On October 31, 2025, Mexico’s Senate approved a comprehensive legislative package targeting increased fiscal measures for 2026, which notably includes a sharp tax rise on online gambling activities. This reform of the Special Tax on Production and Services (IEPS) raises the tax rate on online bets and gaming activities to 50%, a significant leap from the previous 30% rate. The bill, which had already cleared the Chamber of Deputies, is now pending the final assent from the executive branch.
This tax hike is part of a broader effort by the Mexican government to enhance fiscal transparency and combat financial crimes. According to an official report accompanying the reform, the increased tax is aimed at “supporting efforts against money laundering by making income more transparent for taxpayers and reducing the space for illicit operations.” The government anticipates that this measure will bolster financial oversight and control over crimes frequently associated with the rapidly expanding digital gambling sector.
The Senate’s approval was decisive, with a general vote tally of 75 in favor and 37 against. Further scrutiny of specific aspects saw 76 votes for and 34 against the bill. The tax reform is part of a fiscal strategy designed to increase government income. The Ministry of Finance projects that the reforms will boost revenues to MXN 761.5 billion (over USD 40 billion) in 2026, approximately 10% higher than the estimates for 2025. These funds are earmarked for various public health initiatives, aligning with the administration’s focus on fiscal responsibility and social justice.
In addition to online gambling, the reform extends higher taxes to several other sectors, including tobacco, sweetened beverages, and violent video games. It also affects service fees for immigration processes, phytosanitary certifications, and radio spectrum usage. Senate President Laura Itzel Castillo endorsed the reforms, arguing they are essential to “strengthen the nation’s fiscal capacity while ensuring social equity.” However, opposition parties like PAN and PRI have criticized the reforms, suggesting they might impede economic growth and drive businesses toward informal operations.

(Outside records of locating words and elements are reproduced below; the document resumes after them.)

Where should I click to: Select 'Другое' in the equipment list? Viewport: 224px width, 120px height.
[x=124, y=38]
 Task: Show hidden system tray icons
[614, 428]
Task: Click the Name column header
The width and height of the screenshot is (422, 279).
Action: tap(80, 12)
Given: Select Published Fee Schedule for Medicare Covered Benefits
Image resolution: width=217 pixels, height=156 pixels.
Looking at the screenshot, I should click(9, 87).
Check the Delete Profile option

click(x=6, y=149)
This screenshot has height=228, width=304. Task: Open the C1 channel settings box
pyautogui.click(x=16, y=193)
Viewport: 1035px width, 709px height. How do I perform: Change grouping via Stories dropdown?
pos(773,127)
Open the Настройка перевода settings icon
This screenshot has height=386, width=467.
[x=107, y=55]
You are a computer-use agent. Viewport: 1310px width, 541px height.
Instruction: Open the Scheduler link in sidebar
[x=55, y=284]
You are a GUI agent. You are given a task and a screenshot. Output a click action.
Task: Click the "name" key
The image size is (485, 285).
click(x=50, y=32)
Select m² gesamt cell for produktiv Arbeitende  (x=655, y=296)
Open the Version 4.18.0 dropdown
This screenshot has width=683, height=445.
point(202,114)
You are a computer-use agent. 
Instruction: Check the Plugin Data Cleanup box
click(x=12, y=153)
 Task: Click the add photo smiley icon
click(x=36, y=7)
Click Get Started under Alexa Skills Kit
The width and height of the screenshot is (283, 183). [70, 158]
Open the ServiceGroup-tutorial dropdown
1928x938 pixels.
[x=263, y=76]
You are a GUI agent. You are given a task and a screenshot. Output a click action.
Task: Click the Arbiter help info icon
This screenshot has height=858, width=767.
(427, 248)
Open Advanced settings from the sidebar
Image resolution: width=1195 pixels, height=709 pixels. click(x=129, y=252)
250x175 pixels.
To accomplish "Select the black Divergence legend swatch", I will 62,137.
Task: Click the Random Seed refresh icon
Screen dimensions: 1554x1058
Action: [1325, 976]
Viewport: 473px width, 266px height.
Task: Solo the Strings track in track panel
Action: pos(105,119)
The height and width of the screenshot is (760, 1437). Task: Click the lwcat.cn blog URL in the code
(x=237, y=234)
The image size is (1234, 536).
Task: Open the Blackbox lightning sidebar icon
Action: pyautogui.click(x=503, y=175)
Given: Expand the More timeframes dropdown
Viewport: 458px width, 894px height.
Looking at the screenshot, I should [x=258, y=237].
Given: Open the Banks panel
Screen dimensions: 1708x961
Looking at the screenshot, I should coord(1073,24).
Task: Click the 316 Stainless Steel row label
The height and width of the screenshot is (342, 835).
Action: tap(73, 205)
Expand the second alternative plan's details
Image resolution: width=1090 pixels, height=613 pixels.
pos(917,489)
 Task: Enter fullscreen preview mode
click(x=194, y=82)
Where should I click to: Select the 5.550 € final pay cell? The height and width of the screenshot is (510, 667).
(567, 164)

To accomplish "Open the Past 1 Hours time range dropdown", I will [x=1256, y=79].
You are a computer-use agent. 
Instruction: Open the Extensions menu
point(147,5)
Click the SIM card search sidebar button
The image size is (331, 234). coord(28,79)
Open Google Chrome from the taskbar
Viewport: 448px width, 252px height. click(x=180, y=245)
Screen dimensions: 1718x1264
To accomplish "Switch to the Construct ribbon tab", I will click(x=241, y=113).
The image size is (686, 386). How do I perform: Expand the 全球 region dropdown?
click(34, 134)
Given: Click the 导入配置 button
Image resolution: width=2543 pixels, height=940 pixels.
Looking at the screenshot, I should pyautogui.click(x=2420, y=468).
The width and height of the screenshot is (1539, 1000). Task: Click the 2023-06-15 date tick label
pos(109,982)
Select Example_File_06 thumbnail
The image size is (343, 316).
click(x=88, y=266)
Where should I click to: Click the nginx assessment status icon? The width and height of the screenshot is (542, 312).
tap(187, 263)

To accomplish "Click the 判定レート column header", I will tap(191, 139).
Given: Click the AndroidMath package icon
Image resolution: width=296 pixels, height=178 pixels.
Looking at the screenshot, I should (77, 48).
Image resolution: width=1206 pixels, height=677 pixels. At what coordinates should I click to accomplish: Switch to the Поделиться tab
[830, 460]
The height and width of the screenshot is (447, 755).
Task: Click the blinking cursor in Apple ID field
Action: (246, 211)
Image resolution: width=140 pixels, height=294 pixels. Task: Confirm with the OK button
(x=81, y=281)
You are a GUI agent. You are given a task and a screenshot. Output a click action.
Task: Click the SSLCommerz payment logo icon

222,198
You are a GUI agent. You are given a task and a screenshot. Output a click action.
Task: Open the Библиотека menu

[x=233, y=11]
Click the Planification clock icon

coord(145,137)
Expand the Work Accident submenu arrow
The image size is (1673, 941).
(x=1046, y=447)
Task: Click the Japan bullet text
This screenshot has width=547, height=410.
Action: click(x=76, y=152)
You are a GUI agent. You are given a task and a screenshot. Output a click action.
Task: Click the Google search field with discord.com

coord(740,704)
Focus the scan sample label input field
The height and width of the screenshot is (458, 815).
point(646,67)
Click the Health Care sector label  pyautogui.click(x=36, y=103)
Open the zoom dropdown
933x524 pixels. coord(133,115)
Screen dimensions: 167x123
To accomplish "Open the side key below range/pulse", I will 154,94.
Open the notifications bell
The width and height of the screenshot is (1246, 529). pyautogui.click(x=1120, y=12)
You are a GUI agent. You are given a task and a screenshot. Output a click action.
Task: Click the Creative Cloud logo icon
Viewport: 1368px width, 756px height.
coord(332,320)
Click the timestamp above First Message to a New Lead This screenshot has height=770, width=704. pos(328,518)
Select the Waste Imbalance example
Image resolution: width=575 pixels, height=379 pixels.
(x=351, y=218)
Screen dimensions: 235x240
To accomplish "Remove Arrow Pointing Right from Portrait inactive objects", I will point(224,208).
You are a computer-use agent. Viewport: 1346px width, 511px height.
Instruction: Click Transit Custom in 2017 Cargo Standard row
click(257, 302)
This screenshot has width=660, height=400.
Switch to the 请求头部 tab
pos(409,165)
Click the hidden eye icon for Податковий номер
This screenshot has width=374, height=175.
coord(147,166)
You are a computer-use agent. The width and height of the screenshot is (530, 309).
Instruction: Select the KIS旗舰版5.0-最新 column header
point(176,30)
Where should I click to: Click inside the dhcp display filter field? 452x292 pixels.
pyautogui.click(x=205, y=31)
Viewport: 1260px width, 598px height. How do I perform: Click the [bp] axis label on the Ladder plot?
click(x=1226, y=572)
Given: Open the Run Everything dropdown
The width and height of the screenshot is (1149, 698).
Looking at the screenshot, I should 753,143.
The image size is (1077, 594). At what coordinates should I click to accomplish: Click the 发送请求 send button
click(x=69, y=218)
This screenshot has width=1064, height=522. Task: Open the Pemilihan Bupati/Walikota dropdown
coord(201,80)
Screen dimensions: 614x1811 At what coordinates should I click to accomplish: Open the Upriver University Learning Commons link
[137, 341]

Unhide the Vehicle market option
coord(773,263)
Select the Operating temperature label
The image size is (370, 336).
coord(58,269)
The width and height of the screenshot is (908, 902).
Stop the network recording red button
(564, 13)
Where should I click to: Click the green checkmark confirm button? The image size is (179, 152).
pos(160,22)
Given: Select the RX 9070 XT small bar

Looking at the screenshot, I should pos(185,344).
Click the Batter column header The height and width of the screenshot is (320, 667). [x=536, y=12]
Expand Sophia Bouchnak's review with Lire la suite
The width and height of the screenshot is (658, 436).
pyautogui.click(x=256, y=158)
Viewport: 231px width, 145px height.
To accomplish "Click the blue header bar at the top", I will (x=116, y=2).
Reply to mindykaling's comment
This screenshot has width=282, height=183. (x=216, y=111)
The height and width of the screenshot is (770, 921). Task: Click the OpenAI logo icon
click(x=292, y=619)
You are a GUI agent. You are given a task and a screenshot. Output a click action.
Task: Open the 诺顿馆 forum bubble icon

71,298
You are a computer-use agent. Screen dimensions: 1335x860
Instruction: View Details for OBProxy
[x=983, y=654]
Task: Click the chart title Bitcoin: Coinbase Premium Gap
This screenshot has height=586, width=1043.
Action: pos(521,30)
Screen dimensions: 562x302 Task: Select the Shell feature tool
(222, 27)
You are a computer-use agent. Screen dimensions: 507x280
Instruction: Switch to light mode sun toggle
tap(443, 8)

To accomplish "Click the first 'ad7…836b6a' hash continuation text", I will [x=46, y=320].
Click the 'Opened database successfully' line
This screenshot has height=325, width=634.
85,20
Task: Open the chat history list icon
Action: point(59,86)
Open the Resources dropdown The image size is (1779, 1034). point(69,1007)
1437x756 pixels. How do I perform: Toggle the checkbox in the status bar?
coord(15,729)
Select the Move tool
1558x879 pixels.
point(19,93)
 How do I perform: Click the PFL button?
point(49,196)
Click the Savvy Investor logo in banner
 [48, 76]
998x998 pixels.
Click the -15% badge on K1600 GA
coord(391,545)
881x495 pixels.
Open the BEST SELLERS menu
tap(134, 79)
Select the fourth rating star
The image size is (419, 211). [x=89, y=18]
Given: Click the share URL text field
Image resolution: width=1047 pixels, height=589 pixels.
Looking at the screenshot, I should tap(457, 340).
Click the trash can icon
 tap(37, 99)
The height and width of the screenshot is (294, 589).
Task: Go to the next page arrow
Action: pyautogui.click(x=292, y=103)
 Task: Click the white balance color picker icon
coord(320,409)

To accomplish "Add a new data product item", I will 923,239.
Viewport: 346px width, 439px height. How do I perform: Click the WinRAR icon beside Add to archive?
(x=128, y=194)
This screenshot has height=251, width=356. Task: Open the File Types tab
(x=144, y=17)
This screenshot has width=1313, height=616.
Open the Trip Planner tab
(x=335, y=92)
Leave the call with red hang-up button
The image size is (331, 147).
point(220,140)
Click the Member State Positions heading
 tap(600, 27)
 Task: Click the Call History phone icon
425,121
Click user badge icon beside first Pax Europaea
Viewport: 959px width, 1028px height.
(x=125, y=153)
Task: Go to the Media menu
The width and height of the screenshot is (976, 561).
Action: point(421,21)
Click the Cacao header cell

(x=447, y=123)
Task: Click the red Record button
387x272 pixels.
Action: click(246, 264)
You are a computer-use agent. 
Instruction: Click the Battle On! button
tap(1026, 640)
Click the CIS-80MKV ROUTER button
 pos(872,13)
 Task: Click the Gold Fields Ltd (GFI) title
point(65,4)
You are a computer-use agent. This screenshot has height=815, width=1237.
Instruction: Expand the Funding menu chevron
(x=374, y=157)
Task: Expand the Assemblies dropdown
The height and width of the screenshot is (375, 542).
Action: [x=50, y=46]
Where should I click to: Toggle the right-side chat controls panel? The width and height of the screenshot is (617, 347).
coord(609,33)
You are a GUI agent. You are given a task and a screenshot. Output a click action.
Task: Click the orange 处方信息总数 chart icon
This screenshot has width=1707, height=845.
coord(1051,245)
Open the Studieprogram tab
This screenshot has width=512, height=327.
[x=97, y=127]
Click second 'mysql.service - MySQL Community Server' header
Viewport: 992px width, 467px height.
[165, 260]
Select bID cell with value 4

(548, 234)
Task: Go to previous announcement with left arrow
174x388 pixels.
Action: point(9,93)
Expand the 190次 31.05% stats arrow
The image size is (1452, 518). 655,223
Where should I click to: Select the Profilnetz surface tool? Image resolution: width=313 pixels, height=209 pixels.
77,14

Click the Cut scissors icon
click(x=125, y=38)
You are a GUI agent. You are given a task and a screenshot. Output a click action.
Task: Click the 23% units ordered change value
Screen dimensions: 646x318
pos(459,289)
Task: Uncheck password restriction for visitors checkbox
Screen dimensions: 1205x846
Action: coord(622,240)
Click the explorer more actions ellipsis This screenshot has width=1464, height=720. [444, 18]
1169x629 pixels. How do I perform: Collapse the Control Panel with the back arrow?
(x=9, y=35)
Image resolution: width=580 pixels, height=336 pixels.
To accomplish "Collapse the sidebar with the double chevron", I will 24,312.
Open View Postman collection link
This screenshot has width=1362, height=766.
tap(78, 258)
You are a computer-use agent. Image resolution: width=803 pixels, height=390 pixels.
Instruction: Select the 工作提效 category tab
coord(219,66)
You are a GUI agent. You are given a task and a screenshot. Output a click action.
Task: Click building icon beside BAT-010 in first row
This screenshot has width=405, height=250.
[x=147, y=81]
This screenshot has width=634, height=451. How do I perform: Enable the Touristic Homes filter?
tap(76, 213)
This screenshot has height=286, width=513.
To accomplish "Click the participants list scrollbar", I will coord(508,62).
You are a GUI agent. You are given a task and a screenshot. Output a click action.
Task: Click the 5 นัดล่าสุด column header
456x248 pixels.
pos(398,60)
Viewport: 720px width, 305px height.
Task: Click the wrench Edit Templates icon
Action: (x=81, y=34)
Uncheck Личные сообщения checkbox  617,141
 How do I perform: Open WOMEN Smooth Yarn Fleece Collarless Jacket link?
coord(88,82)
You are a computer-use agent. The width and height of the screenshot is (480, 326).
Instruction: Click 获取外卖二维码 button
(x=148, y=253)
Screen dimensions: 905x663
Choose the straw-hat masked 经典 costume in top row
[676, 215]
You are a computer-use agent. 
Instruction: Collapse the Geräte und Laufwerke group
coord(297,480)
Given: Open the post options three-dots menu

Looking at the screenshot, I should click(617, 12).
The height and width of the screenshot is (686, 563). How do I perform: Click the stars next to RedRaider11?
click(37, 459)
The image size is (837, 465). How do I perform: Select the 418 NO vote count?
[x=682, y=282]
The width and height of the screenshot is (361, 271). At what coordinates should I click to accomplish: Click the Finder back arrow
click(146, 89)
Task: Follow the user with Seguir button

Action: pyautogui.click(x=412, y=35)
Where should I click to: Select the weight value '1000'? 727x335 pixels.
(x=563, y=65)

The gaming industry and fiscal analysts have expressed significant concerns regarding the potential repercussions of the tax hike. Critics argue that the increased tax rate on online gambling could actually decrease total tax revenues. Projections referenced by Milenio suggest that the Servicio de Administración Tributaria (SAT) might lose as much as MXN 12 billion (USD 650 million) due to market contraction and a shift toward unregulated platforms. Legal specialists from the Lazcano and Avedillo law firm warn that the reform may inadvertently “incentivize players to abandon the platforms authorized by the Ministry of the Interior and head to illegal gaming that grows day after day.”
Currently, approximately 60% of online betting accessible to Mexican players operates outside the legal framework, and experts fear the heavier tax burden could further stimulate the underground market, undermining regulatory control and consumer protections. For licensed operators, the increased tax rate could lead to severe financial pressures. With current compliance and licensing costs already significant, the drop in profitability might compel these operators to reconsider their presence in the Mexican market or adjust their business strategies. Analysts caution that “the increase in the tax may force licensed operators to reassess their approach, which would likely lead to lower investment and innovation in Mexico’s regulated online gaming market.”
Industry observers also highlight a potential contradiction in the reform’s goals. While intended to curb illicit activity, the tax could instead drive consumers and operators to unregulated environments, where there is no tax compliance, oversight, or player protection. This fiscal reform marks a crucial juncture for Mexico’s online gaming market. Despite the government’s intent to enhance fiscal discipline and transparency, the steep rise in taxation could produce unforeseen economic consequences, potentially harming the very regulated market it seeks to nurture.
As the reform awaits final execution by the Executive, stakeholders are closely monitoring the situation, hoping for supplementary measures that could prevent market exodus and ensure the policy achieves its intended outcomes.